Кондратьев - талантливый командир и добрый человек. С Горбуновым его связывает тесная дружба. Но для того, чтобы руководить соединением, он еще не созрел. Храбрый в море, он растерялся и смалодушествовал в сфере служебной. Конфликт между Кондратьевым и резким, принципиальным Горбуновым конфликт между близкими людьми. Но это конфликт драматический.
В образе Сергея Бакланова (центральный персонаж комедии "Второе дыхание") разработан вариант трагикомический. Подобно Кондратьеву, Бакланов - человек быстрого роста. По признанию окружающих, это человек незаурядный. Но для того места, которое он занимает среди людей, его общей культуры уже не хватает. Полюбив умную и тонкую женщину, он вскоре совершает ошибку, из-за которой мог навсегда ее потерять. Но находит в себе нравственные силы, чтобы понять свою вину, и все кончается благополучно.
У Бакланова был великолепный прототип - признанный герой Отечественной войны, человек самобытного характера, неожиданный, с причудами. Я очень люблю про него рассказывать. И в хорошем и в дурном он гораздо ярче моего Бакланова. Виноват в этом не я один, слишком много людей находило, что мой уже несколько причесанный Бакланов - недопустимое надругательство над образом советского офицера. Но если даже исключить причесывание, прототип не был для меня моделью. Я его не имитировал и не копировал. В пьесу он вошел в настолько преобразованном виде, что никогда бы себя не узнал. Тем более что любовный казус, подобный изображенному в пьесе, произошел не с ним, а с другим человеком и был рассказан мне года за три до нашего знакомства. Прототип был тихоокеанцем, казус случился с черноморцем. А военная ситуация и бытовые детали - это Балтика периода весенних боев 1945 года, все это я видел в Усть-Луге и на Саремаа, наблюдая боевую жизнь малых кораблей катеров и тральщиков. От соприкосновения характера, казуса и общей ситуации родился сюжет комедии. Комедийным он стал не сам по себе, а потому, что кроме материала существует еще и ракурс. Точка зрения автора (в данном случае моя) была юмористической. Считая проблему серьезной, я тем не менее считал, что над огорчениями Бакланова надо не плакать, а смеяться. Смеяться по-доброму, смеяться так, как посмеялся бы сам над собой выросший духовно Бакланов.

• [Предоставленные записи]:
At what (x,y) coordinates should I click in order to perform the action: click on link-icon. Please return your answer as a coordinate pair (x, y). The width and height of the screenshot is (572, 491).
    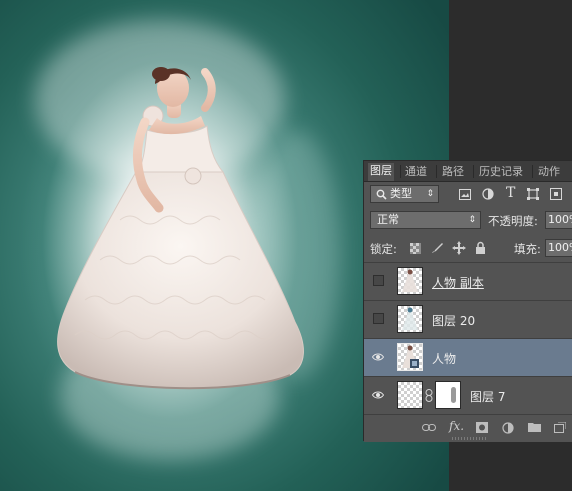
    Looking at the image, I should click on (429, 428).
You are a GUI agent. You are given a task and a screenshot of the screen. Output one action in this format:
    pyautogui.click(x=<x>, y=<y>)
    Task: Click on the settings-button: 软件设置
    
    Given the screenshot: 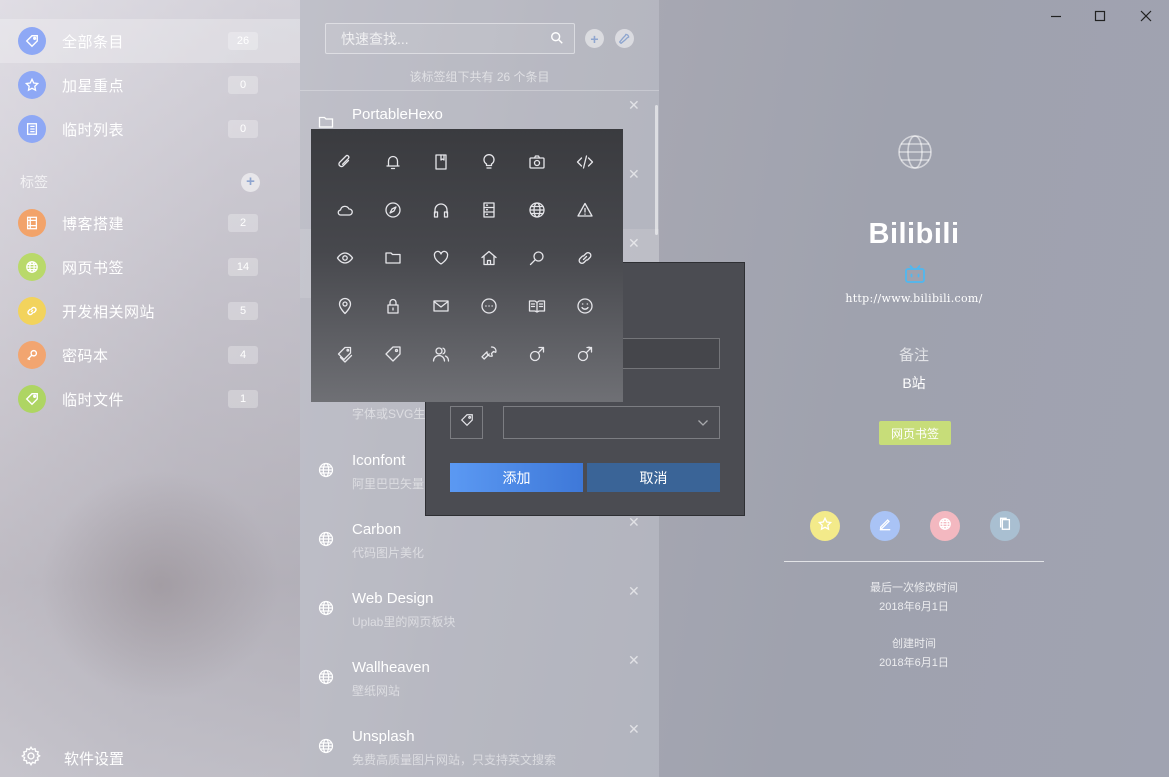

• [Ваше задание]:
Напишите продолжение отрывка о Кондратьеве, Бакланове и прототипе Бакланова, начиная сразу после его последнего предложения.

• [Результат ниже]:
Незаметно для себя я соскользнул с вопроса о прототипах к следующей группе вопросов - о сюжете и характере, идее и форме. Это естественно. Все эти элементы находятся в теснейшем переплетении. Ключ к характеру действие. Ключ к действию - характер. Характер непостижим вне поступков. Поступок непостижим вне мотивов и их нравственной оценки.
2. Переходя ко второй группе вопросов, постараюсь быть кратким, ибо частично я на них уже ответил. Созревание идеи, формирование сюжета и характеров - процесс длительный, начинающийся задолго до того, как я сажусь за письменный стол. Писать о том, чего я не знаю, - не умею совсем. Я работал в промышленности и служил на военной службе, до сих пор я слежу за всем, что происходит в этих областях, и не порываю связей. Ни о чем другом (вернее, ни на каком другом материале) я не пишу. Очень хочется написать об ученых, но к этому я еще не готов, надо сперва восполнить зияющие провалы в своем образовании, особенно в сфере точных наук. Существует мнение, что драматургу не нужны точные знания, что драма в силу своей лаконичности не вмещает в себя технических подробностей. Я с этим решительно не согласен. Я считаю, что именно лаконичность драмы обязывает драматурга знать не меньше романиста и очеркиста. Когда надо в двух словах изложить суть какой-нибудь технической или научной проблемы, лучше всего это делают академики, а не дилетанты. Чтобы быть простым и ясным, нужно много знать, и только неофиты щеголяют непереваренной специальной терминологией.
У меня есть свой рабочий термин, который я никому не навязываю. Технический сюжет. Что это такое и как он выстраивается, попробую пояснить на примере.
"Глубокую разведку" сразу после ее появления часть критиков называла "производственной" пьесой. Подтекст был укоризненный. Дескать, писать надо из жизни людей, а не из жизни скважин. Но что делать, если жизнь людей настолько тесно связана с этими скважинами, что, не разобравшись в них, невозможно понять, кто прав, кто виноват, нельзя догадаться, где сущность, где маска, и бесполезна всякая попытка проникнуть во внутренний мир людей? Больше всего времени и усилий стоил мне технический сюжет пьесы, та производственная ситуация, вокруг которой разгораются страсти. Не потому, что она сложна. Наоборот, именно поиски простоты, наглядности, доступности для всех и каждого заставили меня перечитать десятки технических книг и разговаривать с сотнями людей.
Только после того, как было произнесено слово "кривизна", все стало на свои места. Итак, в погоне за рекордом Гетманов допускает искривление скважины. Вместо того чтобы исправить кривизну, он пытается ее скрыть. А когда это оказывается невозможным, ратует за прекращение работ. Вмешательство Майорова, объединившего вокруг себя всех честных тружеников разведки, изменяет ход событий.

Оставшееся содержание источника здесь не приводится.